Presentaciones

Se sentaron el trío autor, el presentador, el prologuista y el académico, todos en fila de cara al público, como mandan los cánones. Cada uno parapetando su timidez tras el micro. Todos con su chuletilla, con poco de diminutivo. El público tosió y se movió pasados los primeros minutos de absoluto silencio. En el estrado intercambiaron miradas, manosearon sus papeles y por fin arrancaron.

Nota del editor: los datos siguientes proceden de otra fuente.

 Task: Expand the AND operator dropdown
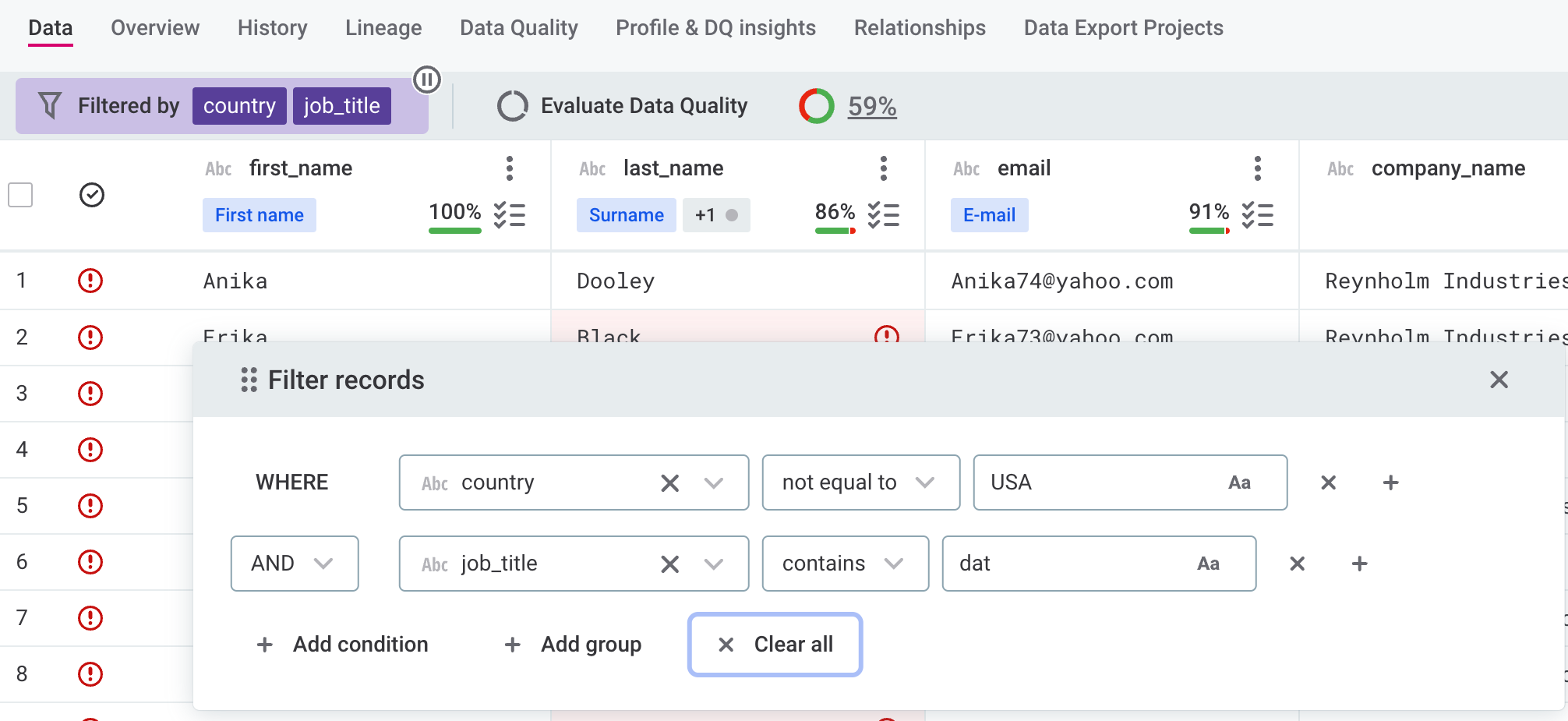(x=295, y=564)
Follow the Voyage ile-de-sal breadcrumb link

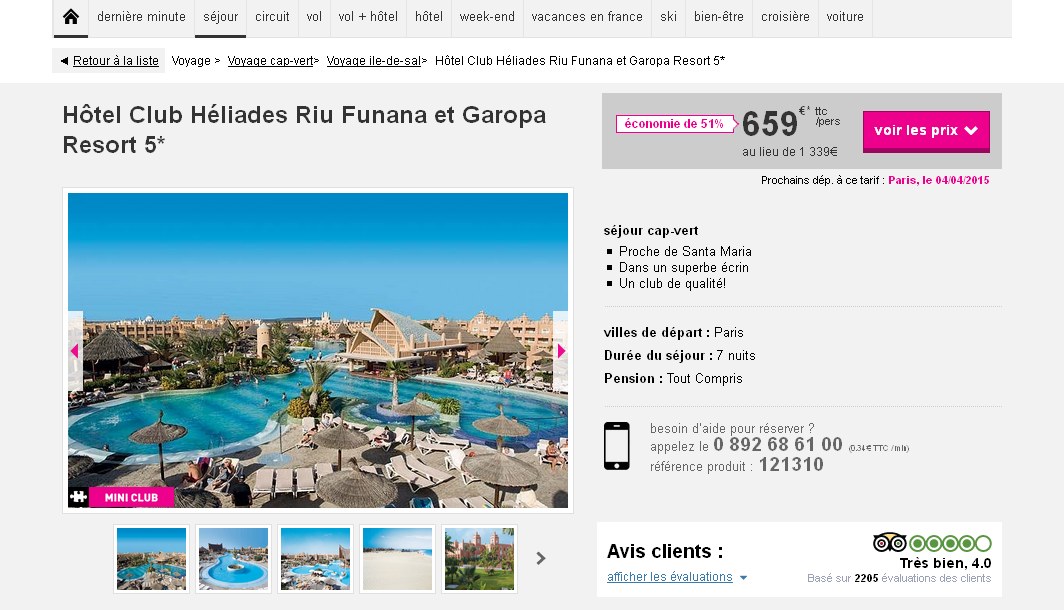tap(374, 61)

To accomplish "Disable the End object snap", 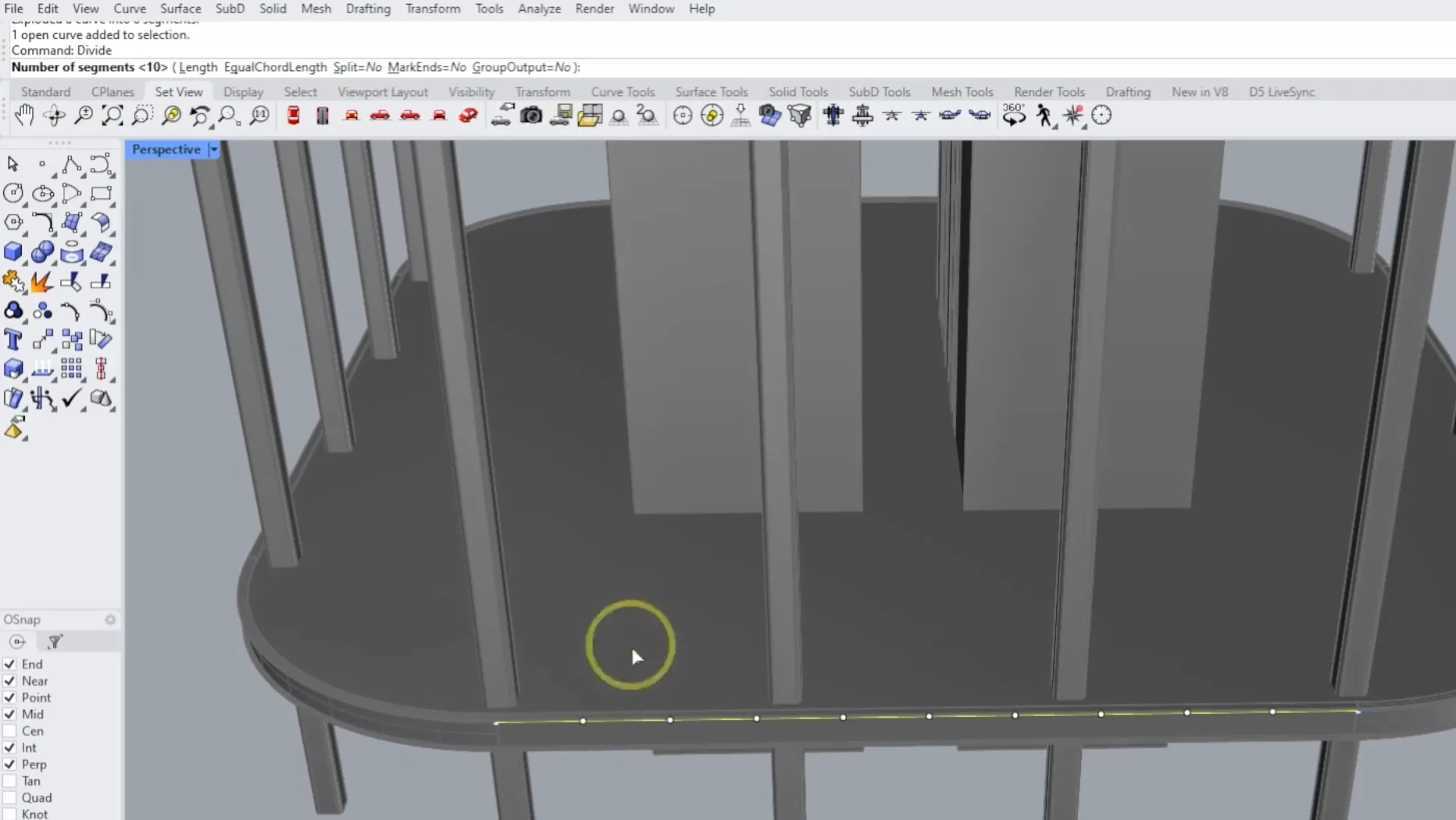I will (x=10, y=664).
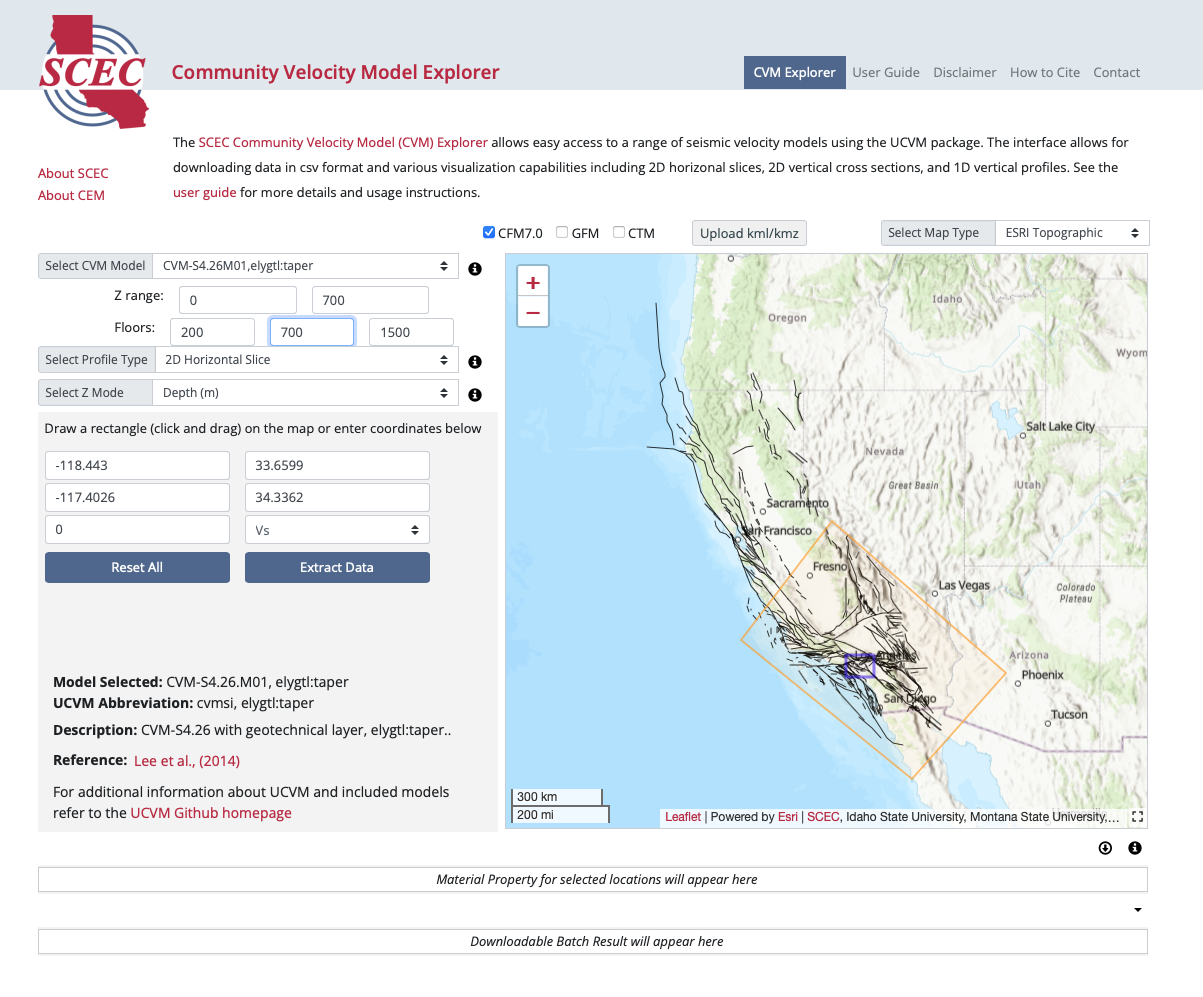Toggle map fullscreen icon
Screen dimensions: 1203x997
(x=1137, y=817)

Allí arriba se pasaron la palabra unos a otros, casi casi como en un partido de pelota, invocaron a Azorín y a otros coetáneos , tildaron al trío autor de la obra presentada de tardíos noventaiochescos, y ellos, entre tanto ir y venir de elogios, mudos, sin asentir ni negar, como si no fuera con su obra. Y a mi me entraron ganas de escribir porque siempre fui rebelde y me gustó invertir papeles y situaciones, y me divertía la idea del espectador que se hace protagonista del relato en el que las verdaderas estrellas son los autores de la obra presentada. Como en la película de Woody Alen “La rosa púrpura de El Cairo” donde los personajes salen de la pantalla para mezclarse con el público y ya no se sabe qué es ficción y qué realidad, todo ello dentro de otra ficción.

Yo quería romper el rito, más que un antojo era un sentimiento visceral que me arrastraba aunque yo también fuera mudo testigo. Observaba sus tics, su tedio y sus ganas de que la página de presentación pasara para dejar de ser “narrados” por el presentador y por el prologuista y por el académico y convertirse por fin en verdaderos protagonistas, pues seguro que en algún momento les darían la palabra a ellos tres para que cada uno leyera uno de sus cuentos y, entonces sí, serían el centro de atención, como lo eran a su pesar sus dignas calvas coronadas de indignos cabellos haciendo la toga para ocultar lo inocultable.

Pero no, no hubo tal protagonismo y el ciclo de palabras se cerró sin dar paso al orgullo, como debe ser.